Every patent application is accompanied by due dates – usually, many due dates – and all of them require action.
Using a docketing program to keep track of due dates is a common practice for many IP-driven companies. However, docketing can pose several challenges—and even a single mistake can end up costing patent owners substantial amounts of time and money.
From calendars to docketing to automated tools
Most law firms also employ some form of docketing system to help track and prioritize the legal matters they are handling on behalf of their clients. Until about the mid-1980s, patent attorneys typically used wall calendars or large ledgers to record the pertinent due dates related to the patents and applications they were managing.
Once the tech boom hit, however, the paper approach could no longer handle the volume of rapidly expanding IP portfolios. To address the growing need for better IP process management, docketing software programs emerged.

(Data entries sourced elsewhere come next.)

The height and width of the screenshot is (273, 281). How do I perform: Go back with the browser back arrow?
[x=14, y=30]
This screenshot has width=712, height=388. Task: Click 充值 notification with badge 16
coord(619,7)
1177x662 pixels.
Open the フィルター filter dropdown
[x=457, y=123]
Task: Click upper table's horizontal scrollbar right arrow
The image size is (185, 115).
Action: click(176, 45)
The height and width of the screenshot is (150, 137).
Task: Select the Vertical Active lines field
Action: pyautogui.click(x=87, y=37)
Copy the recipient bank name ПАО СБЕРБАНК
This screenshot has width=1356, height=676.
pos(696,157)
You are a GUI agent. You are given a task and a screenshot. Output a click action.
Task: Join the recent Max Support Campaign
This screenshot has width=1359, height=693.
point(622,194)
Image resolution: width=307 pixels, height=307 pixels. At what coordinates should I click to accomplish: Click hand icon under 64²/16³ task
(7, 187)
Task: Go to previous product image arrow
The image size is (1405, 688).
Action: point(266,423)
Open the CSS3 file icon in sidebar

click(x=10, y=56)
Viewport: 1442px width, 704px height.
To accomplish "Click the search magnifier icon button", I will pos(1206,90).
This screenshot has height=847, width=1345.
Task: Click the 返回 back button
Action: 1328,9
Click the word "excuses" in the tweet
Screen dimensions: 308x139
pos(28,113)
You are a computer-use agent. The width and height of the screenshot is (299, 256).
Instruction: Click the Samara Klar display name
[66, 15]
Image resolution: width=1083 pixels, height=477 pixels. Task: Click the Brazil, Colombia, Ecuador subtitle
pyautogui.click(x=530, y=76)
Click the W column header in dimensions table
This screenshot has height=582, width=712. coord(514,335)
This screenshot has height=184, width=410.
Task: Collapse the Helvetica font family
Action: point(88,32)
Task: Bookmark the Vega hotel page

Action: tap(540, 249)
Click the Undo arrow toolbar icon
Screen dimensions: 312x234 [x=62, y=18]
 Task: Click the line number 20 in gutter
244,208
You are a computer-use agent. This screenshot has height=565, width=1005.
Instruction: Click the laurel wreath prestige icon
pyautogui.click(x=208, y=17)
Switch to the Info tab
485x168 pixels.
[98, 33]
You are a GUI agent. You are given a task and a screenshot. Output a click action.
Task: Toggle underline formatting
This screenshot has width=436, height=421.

Docketing programs typically rely on a database of country-specific laws that are used to calculate due dates along the lifetime of a patent from application to expiration. For example, if the owner of a qualified patent wants to extend the patent term, an Application for Extension of Patent Term must be filed with the USPTO. That application “may only be submitted within the sixty-day period beginning on the date the product received permission under the provision of law under which the applicable regulatory review period occurred for commercial marketing or use.” Once the applicable dates have been entered into a docketing program, the system will calculate the date by which that application must be submitted.
These systems, however, are not infallible, and one mistake could prove extremely costly.
Human or software error
As with most software, the results coming out of a docketing system are only as good as the data that goes in. Docketing systems rely on humans to enter the pertinent data upon which their calculations rely. That approach leaves the process open to human error. Software programs, too, can contain errors. Both types of errors can be costly for IP owners.
In the example above, the window of time to submit the application for extension begins on the date the product received permission and ends 60 days later. If the person entering the application data enters the date of approval incorrectly, or if the docketing software incorrectly calculates the due date using a parameter of “two months,” for example, rather than “60 days,” the IP holder could miss the application deadline.
Hefty price tag
Most docketing systems are expensive to purchase because they are expensive to build and maintain. As the systems depend on a country’s specific set of patent laws, docketing companies must research the laws and constantly update the software. In addition, in an arena where one mistake can cost millions, the software companies must be insured against liability, a cost of doing business that is passed on to the end user.
Companies with just a handful of intellectual property assets to manage may choose not to invest in docketing software and may choose to use an internal system such as basic spreadsheets. These also depend on personnel to enter the data, thereby leaving the process open to human error.
Time is money
One of the other drawbacks to traditional docketing approaches is the time delay factor. Once a document is filed with the USPTO, it can take weeks for the notice to arrive and then be entered into the docketing system. In the race to secure intellectual property assets, delays of even just a few days can put a company behind its competitors.
For patent-driven companies, then, the spectacular rise of large-scale data mining applications in recent years represents an overdue revolution for IP process management. IP docketing is about to join the lengthening list of error-prone, legacy practices that have been upended by new information technology.
Today’s specialized data analytics tools can help eliminate the issues of data entry integrity, high costs and time delays associated with traditional docketing systems. For those responsible for a company’s IP management, the time has come to reevaluate the methods by which they oversee the IP process.